## TUGAS LATIHAN
a - Kota-kota peradaban Islam mana saja yang disebut dalam teks tentang HAM dan kebebasan?
b - Kutip bagian teks tentang HAM dan kebebasan di antara "Demikian pula dengan" dan "yang tengah dimainkannya.", termasuk kedua ujungnya.
c - Tolong tulis lanjutan teks tentang HAM dan kebebasan, dimulai setelah kalimat terakhir yang ada.

## TEKS SUMBER
▶
Demikian pula dengan pesta “keroyokkannya” tentara Suriah ini bersama Angkatan Udara Vladimir Puttin dan milisi pendukung Revolusi Syi’ah dalam meluluh lantahkan kota-kota peradaban Islam seperti Baghdad, Damaskus dan Halab/Alepo. Semua itu menggambarkan, ada banyaknya berbagai kepentingan superior kepada inferior dalam geo-sosial politik dan geo-ekonomi yang tengah dimainkannya.
HAM dan Kebebasan
Dalam perkembangan berikutnya, justeru sekarang terjadi peralihan yang sangat dahsyat, di mana isu HAM lebih di arahkan kepada berbagai permasalan pemikiran, ideologi dan kebudayaan. Kebebasan menentukan keyakinan/ ideologi seperti halnya pindah agama (murtad), nikah beda agama, memproklamirkan LGBT, menghidupkan aliran-aliran menyimpang yang keluar dari arus utama.
◀
## DATA TERCATAT
▶
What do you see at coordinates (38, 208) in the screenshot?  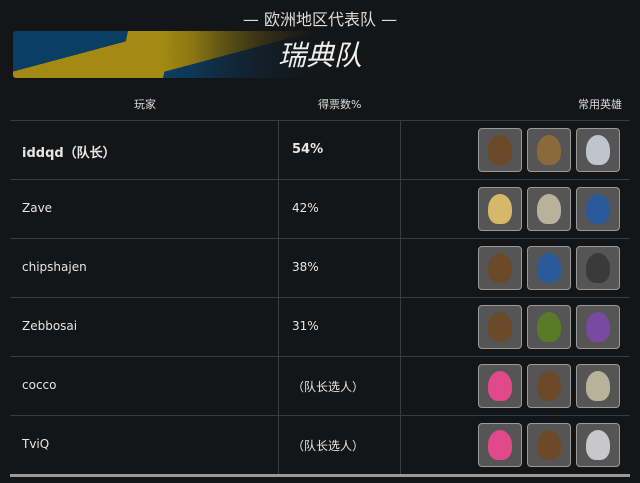 I see `player-name: Zave` at bounding box center [38, 208].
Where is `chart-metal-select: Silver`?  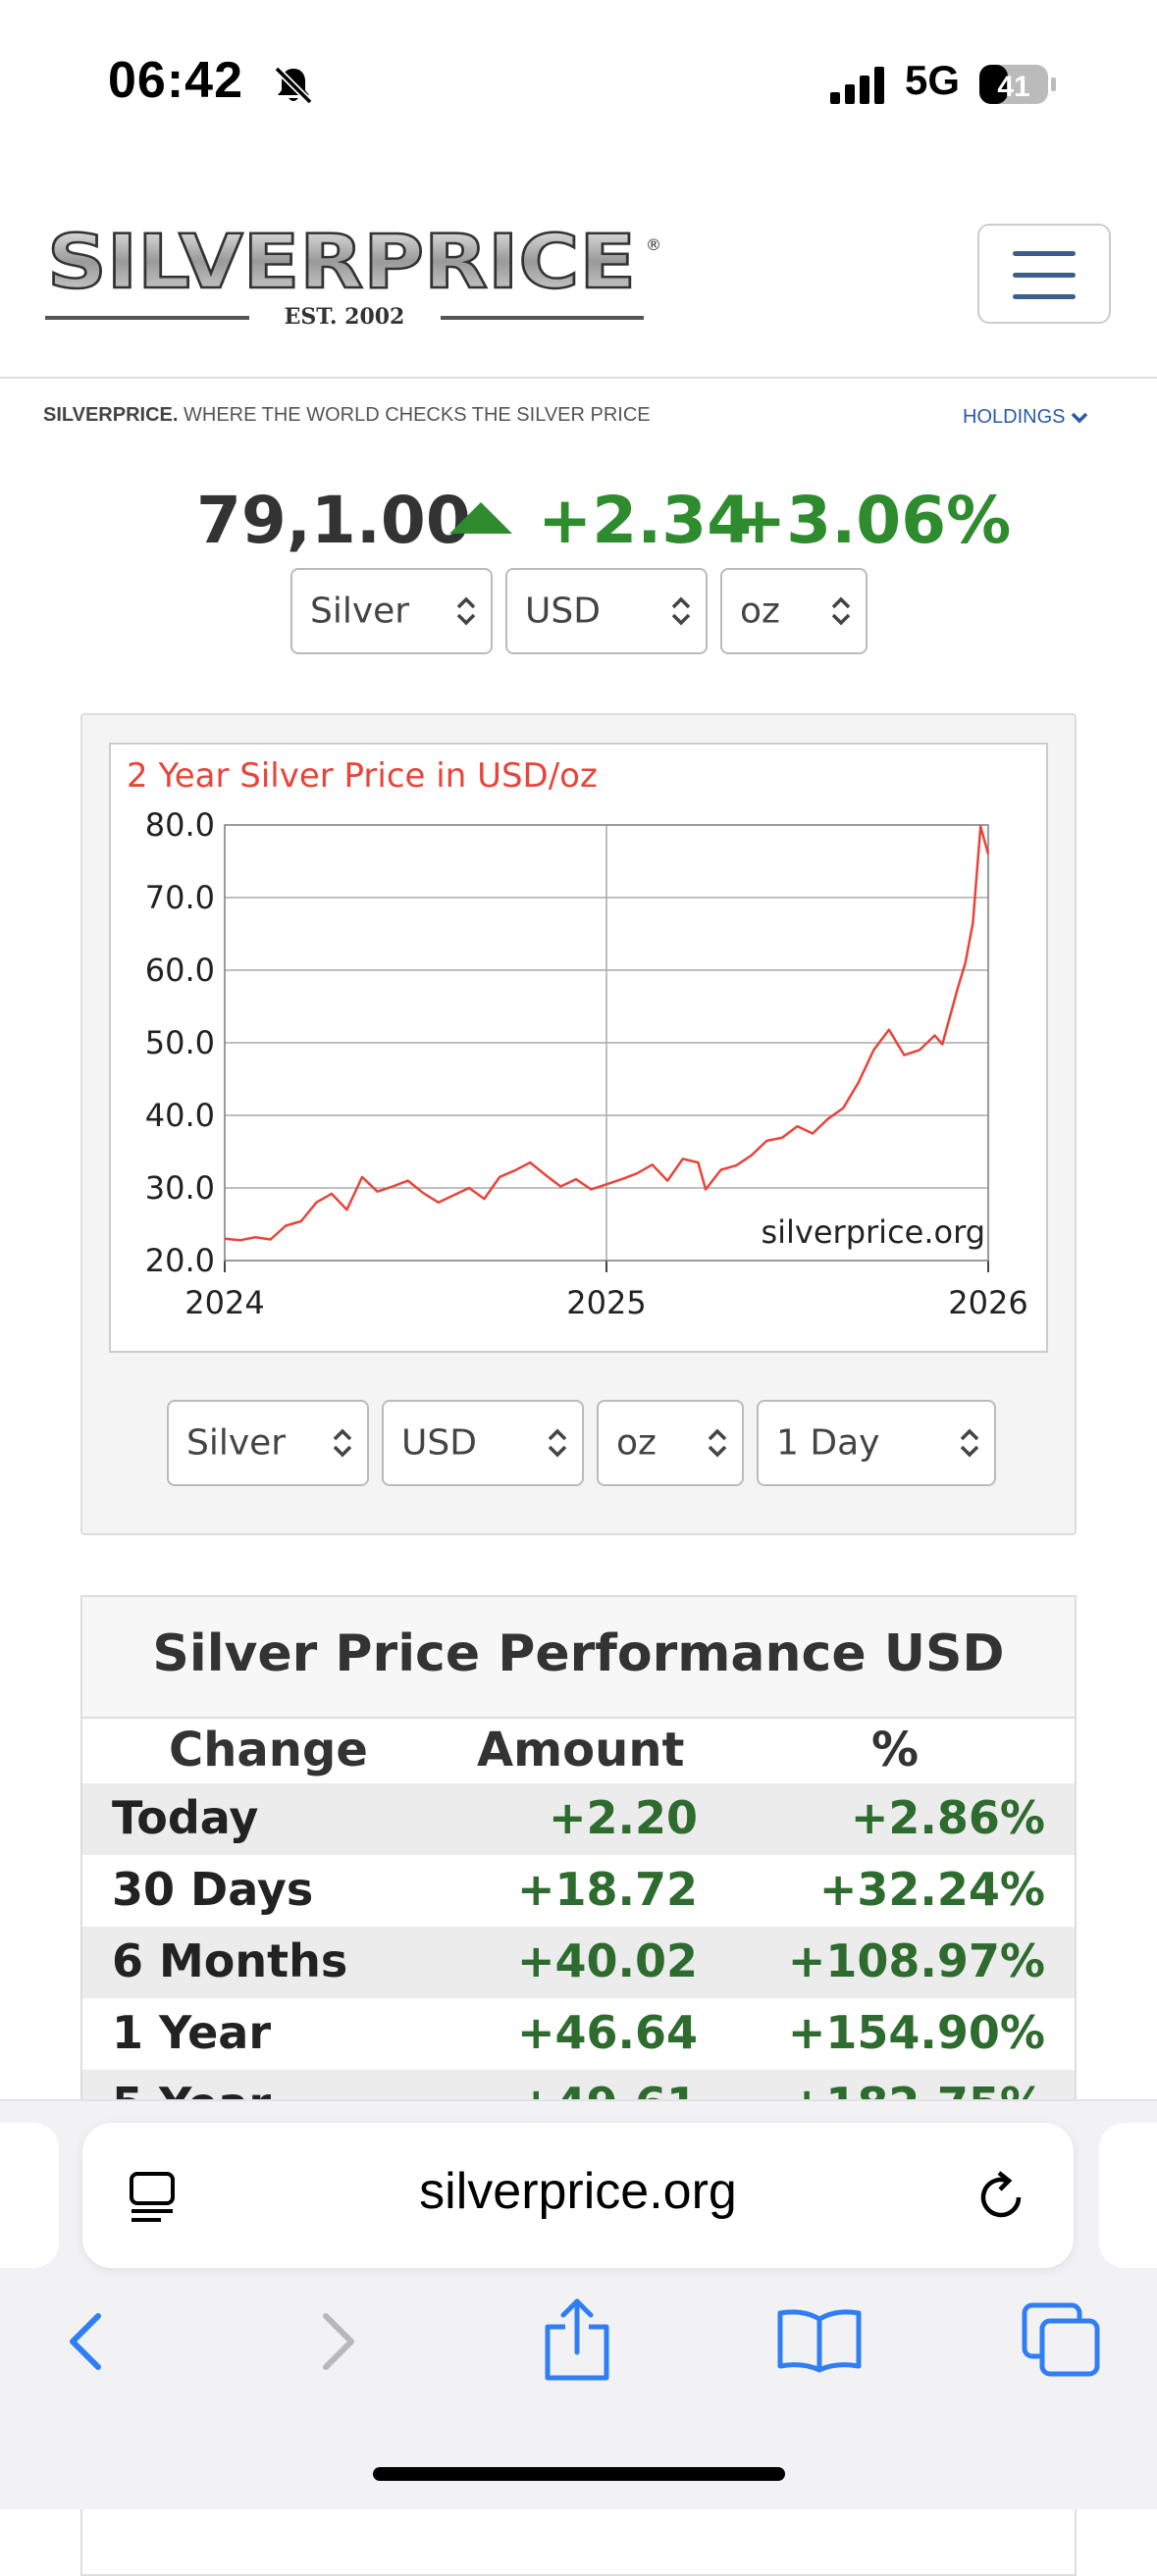
chart-metal-select: Silver is located at coordinates (268, 1443).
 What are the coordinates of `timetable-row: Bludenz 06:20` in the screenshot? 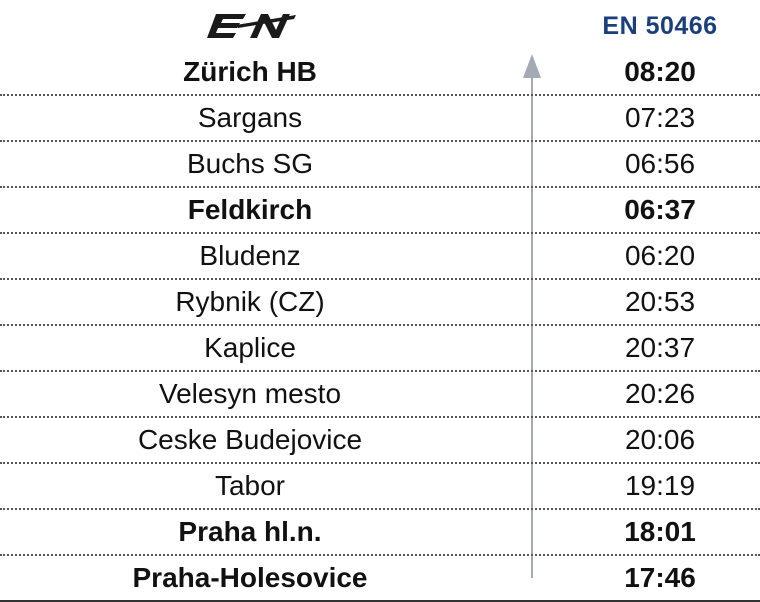 It's located at (380, 257).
◀
## DAFTAR JAWABAN
a - Baghdad, Damaskus, dan Halab/Alepo.

b -
Demikian pula dengan pesta “keroyokkannya” tentara Suriah ini bersama Angkatan Udara Vladimir Puttin dan milisi pendukung Revolusi Syi’ah dalam meluluh lantahkan kota-kota peradaban Islam seperti Baghdad, Damaskus dan Halab/Alepo. Semua itu menggambarkan, ada banyaknya berbagai kepentingan superior kepada inferior dalam geo-sosial politik dan geo-ekonomi yang tengah dimainkannya.

c -
Ditambah lagi dengan adanya tuntutan perlindungan hukum bagi eksponen yang diduga mengembangkan dan membangkitkan paham komunisme (Marxisme, Leninisme dan Stalinisme dan lain-lain), revolusi Syi’ah yang semakin menemukan bentuknya, pengajuan kaum Bahaiyyah untuk menjadi agama baru, aliran kebatinan yang menggeliat dan berbagai upaya kelompok tertentu terhadap peninjauan ulang undang-undang yang telah dianggap final sebelumnya (seperti halnya kasus UU PNPS No.1/ 1965) menjadi bukti kuat bahwa “permainan itu” sudah dimulai.
Apabila kembali pada Islam, adanya perlindungan terhadap Hak Asasi Manusia, bukanlah barang baru. Bagaimana Islam menjaga dan menghargai jiwa manusia; larangan melenyapkan nyawa tanpa hak dan pertumpahan darah, menjunjung tinggi keadilan dan persamaan, menghargai agama di luar Islam, perlakuan terhadap wanita, etika bermasyarakat sampai etika perang dan lain-lain telah diatur sedemikian rincinya dalam Al-Qur’an, sunnah nabi-Nya.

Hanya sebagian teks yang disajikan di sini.